WINTHROP — The Mt. Abram baseball team was down. But even with a six-run deficit, the Roadrunners were not out.
And according to cleanup hitter Luke Kearing, none of them thought they were.
“We’ve had some tough games this season,” he said. “But when we get hot, we get hot.”
Kearing helped make sure the narrative played out again. The junior’s three-run homer keyed a six-run, third-inning rally that tied the game, Nate Luce shut the Winthrop bats down in relief, and another late offensive surge lifted the 10th-seeded Roadrunners past the seventh-seeded Ramblers, 14-8, in the C South preliminary round.
Mt. Abram (9-8), which trailed 8-2 in the second, will play No. 2 Maranacook on Thursday. Winthrop is done at 10-7.
“We’ve been waiting for this for a long time,” said Luce, who also scored three runs. “Everybody usually sleeps on Mt. Abram, so it’s huge for us to come in here and beat them.”
Things couldn’t have started much worse. Mt. Abram went up 2-0 in the top of the first, but Winthrop came right back with four runs in the bottom half, and then piled on four more in the second.
When the Roadrunners reconvened in the dugout, however, they could tell there was plenty of fight left.
“We knew 8-2 was nothing. It was only the second inning,” Luce said before motioning to the scoreboard. “We knew we were capable of putting 14 up there.”
The rally began with a Kenyon Pillsbury single, and two batters later, Ben Debaise singled to right to put runners at the corners. Up came Kearing, who showed bunt on the first pitch before tagging the second down the right field line.
“I’m just looking for a base hit, drive a run in,” said Kearing, who had two hits and four RBIs. “It felt like I hit the sweet spot, but most of my shots this year have been foul. I was glad to see that one sneak (in).”
Kearing raised his fist before the ball disappeared over the wall, and the Roadrunners dugout erupted.
“I thought it was a spark to get us started,” Kearing said.
The comeback continued when Hunter Warren and Ethan Powell singled and Trevor Phelps doubled to right, scoring Warren, and Powell and Phelps eventually scored on a throwing error to tie the game at 8.
“We haven’t hit. We just haven’t had that timely hit,” coach Jeff Pillsbury said. “But tonight, we had a bunch of timely hits.”
Mt. Abram went ahead without getting a hit in the sixth, as walks to Luce and Debaise led to runners at the corners, and a wild pitch and errant throw back to the pitcher allowed both to come in and make it 10-8. Winthrop’s leaky defense resulted in three more errors in the seventh, and an RBI single by Marty Kelley and sacrifice fly by Pillsbury made it 12-8. Back-to-back errors allowed Wyatt Sieminski and Luce to cross home and up the advantage to 14-8.
It was all the backing Luce needed.

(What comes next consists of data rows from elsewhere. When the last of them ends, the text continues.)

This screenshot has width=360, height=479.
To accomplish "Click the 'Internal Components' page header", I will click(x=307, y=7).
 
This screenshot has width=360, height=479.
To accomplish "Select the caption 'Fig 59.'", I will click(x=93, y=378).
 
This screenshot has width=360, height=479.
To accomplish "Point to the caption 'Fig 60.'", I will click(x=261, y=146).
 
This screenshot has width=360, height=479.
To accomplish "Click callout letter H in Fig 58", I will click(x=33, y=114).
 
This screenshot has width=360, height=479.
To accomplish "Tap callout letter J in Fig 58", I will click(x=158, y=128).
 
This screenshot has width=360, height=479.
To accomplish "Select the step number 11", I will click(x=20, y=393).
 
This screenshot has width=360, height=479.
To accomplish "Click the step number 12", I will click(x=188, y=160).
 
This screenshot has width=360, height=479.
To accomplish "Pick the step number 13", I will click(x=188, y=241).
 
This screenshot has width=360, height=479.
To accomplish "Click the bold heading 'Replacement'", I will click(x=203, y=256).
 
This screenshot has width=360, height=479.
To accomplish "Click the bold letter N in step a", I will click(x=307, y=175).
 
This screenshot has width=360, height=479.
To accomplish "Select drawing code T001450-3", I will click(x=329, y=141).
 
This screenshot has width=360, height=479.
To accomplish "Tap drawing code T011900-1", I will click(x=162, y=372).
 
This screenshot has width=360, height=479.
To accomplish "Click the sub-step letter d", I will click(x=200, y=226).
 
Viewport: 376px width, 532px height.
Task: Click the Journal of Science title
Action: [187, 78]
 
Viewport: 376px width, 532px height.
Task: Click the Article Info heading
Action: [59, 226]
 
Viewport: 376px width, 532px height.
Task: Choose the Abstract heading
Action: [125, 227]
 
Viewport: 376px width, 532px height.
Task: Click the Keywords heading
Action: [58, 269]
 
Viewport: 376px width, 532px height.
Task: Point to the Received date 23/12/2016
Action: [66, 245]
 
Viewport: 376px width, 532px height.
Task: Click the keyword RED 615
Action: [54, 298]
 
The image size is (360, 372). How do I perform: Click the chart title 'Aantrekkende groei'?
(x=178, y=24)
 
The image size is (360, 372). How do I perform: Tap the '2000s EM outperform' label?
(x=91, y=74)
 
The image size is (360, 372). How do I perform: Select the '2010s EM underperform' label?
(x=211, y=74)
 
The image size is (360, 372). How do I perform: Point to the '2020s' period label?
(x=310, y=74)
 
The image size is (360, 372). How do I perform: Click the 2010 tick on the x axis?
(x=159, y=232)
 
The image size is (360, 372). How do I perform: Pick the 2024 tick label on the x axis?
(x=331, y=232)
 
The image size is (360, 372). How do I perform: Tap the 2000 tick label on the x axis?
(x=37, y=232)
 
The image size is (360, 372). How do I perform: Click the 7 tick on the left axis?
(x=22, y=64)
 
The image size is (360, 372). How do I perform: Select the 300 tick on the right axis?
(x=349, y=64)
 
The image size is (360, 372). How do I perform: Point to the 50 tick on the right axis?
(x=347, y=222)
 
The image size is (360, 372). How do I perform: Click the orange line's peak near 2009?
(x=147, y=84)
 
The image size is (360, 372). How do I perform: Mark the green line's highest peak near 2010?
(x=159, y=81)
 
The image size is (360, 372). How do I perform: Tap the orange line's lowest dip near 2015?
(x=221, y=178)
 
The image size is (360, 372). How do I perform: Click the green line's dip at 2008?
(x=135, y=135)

The junior came on in the fourth and immediately extinguished the Winthrop bats, throwing 3.2 hitless innings while striking out three.

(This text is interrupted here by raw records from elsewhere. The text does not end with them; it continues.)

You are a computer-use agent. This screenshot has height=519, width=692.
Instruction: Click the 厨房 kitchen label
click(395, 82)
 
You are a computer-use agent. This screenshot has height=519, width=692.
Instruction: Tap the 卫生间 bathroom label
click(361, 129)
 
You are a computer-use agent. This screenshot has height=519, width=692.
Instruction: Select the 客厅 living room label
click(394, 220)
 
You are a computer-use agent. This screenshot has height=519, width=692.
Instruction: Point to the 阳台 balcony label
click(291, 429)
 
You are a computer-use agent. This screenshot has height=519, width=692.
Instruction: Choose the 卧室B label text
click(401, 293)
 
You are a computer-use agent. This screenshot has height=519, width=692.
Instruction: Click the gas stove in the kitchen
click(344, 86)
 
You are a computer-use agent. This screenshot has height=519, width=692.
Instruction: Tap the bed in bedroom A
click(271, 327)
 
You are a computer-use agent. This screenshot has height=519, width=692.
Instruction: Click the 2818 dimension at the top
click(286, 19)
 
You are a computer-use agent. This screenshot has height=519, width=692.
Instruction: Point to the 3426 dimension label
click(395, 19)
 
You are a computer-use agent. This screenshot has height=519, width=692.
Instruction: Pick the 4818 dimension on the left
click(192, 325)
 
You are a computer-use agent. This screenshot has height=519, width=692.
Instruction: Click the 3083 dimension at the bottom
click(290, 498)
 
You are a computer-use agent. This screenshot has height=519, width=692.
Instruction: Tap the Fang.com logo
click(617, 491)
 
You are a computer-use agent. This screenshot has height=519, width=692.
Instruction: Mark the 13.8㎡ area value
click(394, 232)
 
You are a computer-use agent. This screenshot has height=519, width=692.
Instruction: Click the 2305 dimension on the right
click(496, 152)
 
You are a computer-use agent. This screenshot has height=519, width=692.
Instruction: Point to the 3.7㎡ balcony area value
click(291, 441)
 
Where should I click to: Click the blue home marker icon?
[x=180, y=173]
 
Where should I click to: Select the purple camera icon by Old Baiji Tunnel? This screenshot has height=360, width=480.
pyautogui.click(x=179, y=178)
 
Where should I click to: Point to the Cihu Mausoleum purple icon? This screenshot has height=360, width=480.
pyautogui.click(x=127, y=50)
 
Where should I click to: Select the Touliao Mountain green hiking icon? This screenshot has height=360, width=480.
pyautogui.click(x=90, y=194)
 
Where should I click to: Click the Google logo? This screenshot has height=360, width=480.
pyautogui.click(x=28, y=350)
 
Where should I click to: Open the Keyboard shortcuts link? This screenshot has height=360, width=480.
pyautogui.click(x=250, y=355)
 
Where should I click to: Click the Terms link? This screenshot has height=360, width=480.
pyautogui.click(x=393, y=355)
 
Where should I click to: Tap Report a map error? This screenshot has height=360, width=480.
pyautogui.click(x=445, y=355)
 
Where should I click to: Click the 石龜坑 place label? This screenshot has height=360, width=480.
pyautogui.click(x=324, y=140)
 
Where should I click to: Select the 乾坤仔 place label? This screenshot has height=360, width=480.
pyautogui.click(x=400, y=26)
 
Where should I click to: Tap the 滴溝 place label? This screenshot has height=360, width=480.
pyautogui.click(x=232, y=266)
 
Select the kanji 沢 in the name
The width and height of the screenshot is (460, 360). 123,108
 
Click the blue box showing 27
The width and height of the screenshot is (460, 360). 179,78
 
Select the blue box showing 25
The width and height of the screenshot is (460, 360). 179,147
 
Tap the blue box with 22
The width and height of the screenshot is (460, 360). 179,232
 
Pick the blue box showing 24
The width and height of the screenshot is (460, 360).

“I love the pressure,” he said. “I hadn’t pitched my best game yet, so I’m glad it came today. … I was hitting the corners. I never usually hit the corners like that. Everything was going right for me.”
Luce got every out but the last one; with a large lead, Coach Pillsbury pulled the righthander to preserve his availability for Thursday. Warren, who started the game, came in to finish it.
“I was proud of the boys. That was a team effort,” Coach Pillsbury said. “I’m hoping we’re the hottest team in the playoffs. You don’t always have to be the best team, but sometimes the hottest.”
In the first, Kearing had an RBI single and Mt. Abram got another run on an error to go up 2-0. Winthrop answered first with Cam Hachey’s RBI single, and then with a bases-clearing triple from Chase Keezer that made it 4-2. Winthrop jumped on the Roadrunners again in the third, as an error on a well-hit ball to right by Maguire Anuszewski allowed Jackson Ladd, Colby Emery and Brad Bourne to score, and Hachey brought Anuszewski in with a hard single to left that made it 8-2.
“It was a true team event,” assistant coach Jonathan Novak said of the fast start. “The middle, bottom of the lineup hit the ball really well. That’s what a team does.”
It didn’t take long for the game to change.
“It was certainly a tough game. We threw the ball around a little bit too much, more than we should have,” Novak said. “It’s just the way it goes. It’s baseball. Anything can happen any day.”